## Sunday, February 21, 2010

### DSP: Tutorial Post #10: Windowing

- DFT can only be performed over a finite-time sample interval

- We can think of the DFT input singal as the product of an input signal existing for all time and a rectangualr window whose magnitude is 1 over the sample interval

- Anytime we take the DFT of a finite-extent input sequence we are, by default, multiplying that sequence by a window of all ones and effectively multiplying the input values outside the window by zeros

- Remember: The continuous Fourier transform of the rectangular window IS the sinc function

Windowing premultiplies input data supplied to the FFT with a value that smoothly decreases to zero at each end of data. The purpose is to reduce "leakage" aberrations in the FFT output that are introduced by sudden changes in the data at the start and end of data. Windowing reduces DFT leakage by minimizing the magnitude of the sinc function’s sin(x) / x sidelobes. This is accomplished by forcing the amplitude of the input time sequence at both the beginning and the end of the sample interval to go smoothly toward a single common amplitude value. (taken from Understanding Digital Signal Processing – Lyons).

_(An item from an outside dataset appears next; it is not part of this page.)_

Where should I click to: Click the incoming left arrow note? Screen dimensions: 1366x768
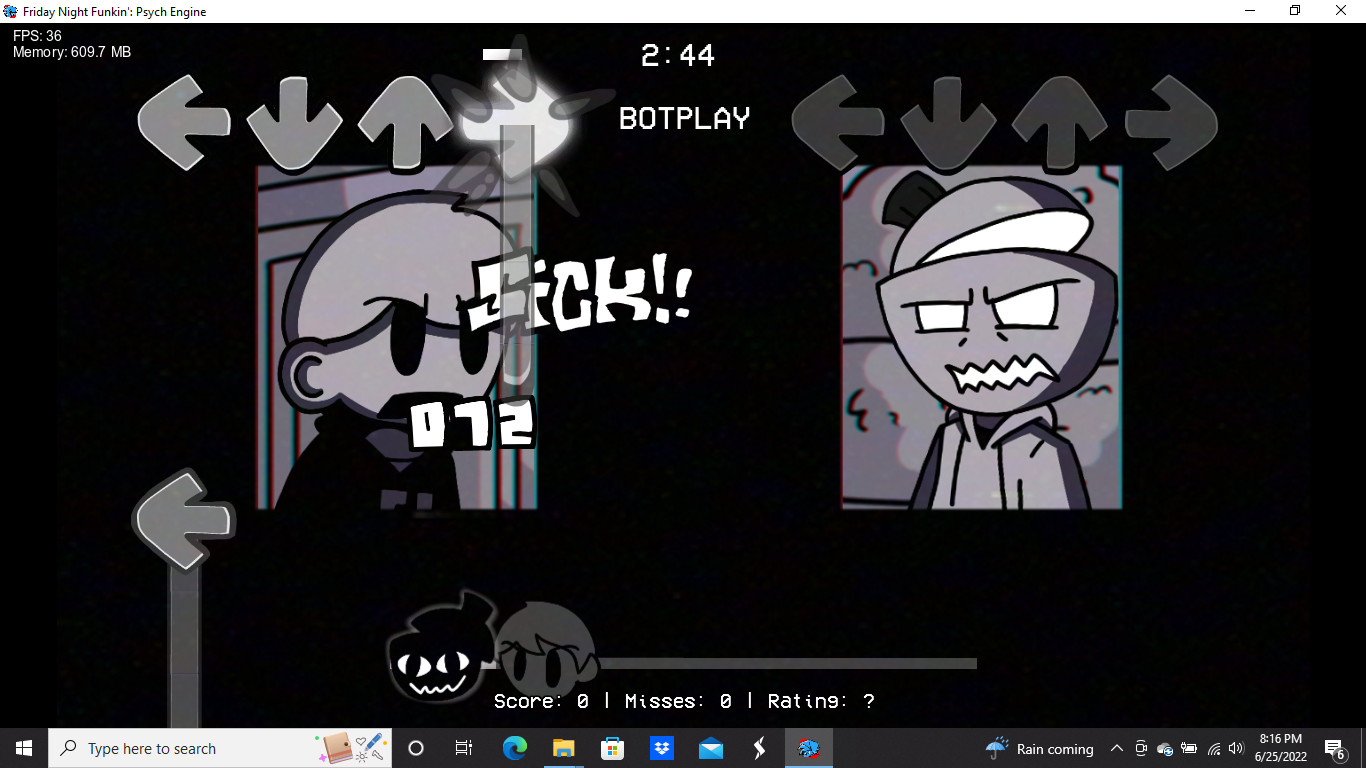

Matlab supports the following windows:
barthannwin,bartlett, blackman,blackmanharris,bohmanwin,chebwin,flattopwin,gausswin, hamming,hann,kaiser, nuttallwin,parzenwin,rectwin,triang,tukeywin

In this example we will compare the sidelobes created by the rectangle window as compared to the blackman window.

%% Example of Windowing
close all;
clear all;
% Example of windowing
freq = 12; % continues time signal frequency in Hz
fs=800; % sample frequency 800Hz (how many samples per second)
Ts=1/fs; % sample period (time between consecutive digital captures of the continues time sigal)
n=0:1*fs; % sample index (fs=samples per second), 2 second (how long to watch the signal)
tn=n*Ts; % our x axis, descrete measurements
x=cos(2*pi*freq*tn); % create signal
w=blackman(length(x)) % create a blackman window the same length as x(t)
c = x.*w'; % multiply our signal and window, the ".*" completes element by
% element multiplication. The "'" transposes our window matrix
figure('Color',[1 1 1]);
plot(tn,c,tn,w,'--r');
title('x(t) windowed with Blackman');
axis([-.5 1.5 -1.5 2.5]);
% Freq domain plot
[Y,f]=ComputeSpectrum(x,fs,2^14);
[X,f]=ComputeSpectrum(c,fs,2^14);
figure('Color',[1 1 1]);
plot(f,20*log(Y),f,20*log(X),'--g');box off;hold on;
xlabel('Frequency');
ylabel('Amplitude');
title('Spectrum w/ Window');
axis('tight');
legend('Rectangular Window','Blackman Window');

#### 1 comment:

David Cordero said...

Though you posted this long time ago, I must say it has helped me A LOT, Thank you!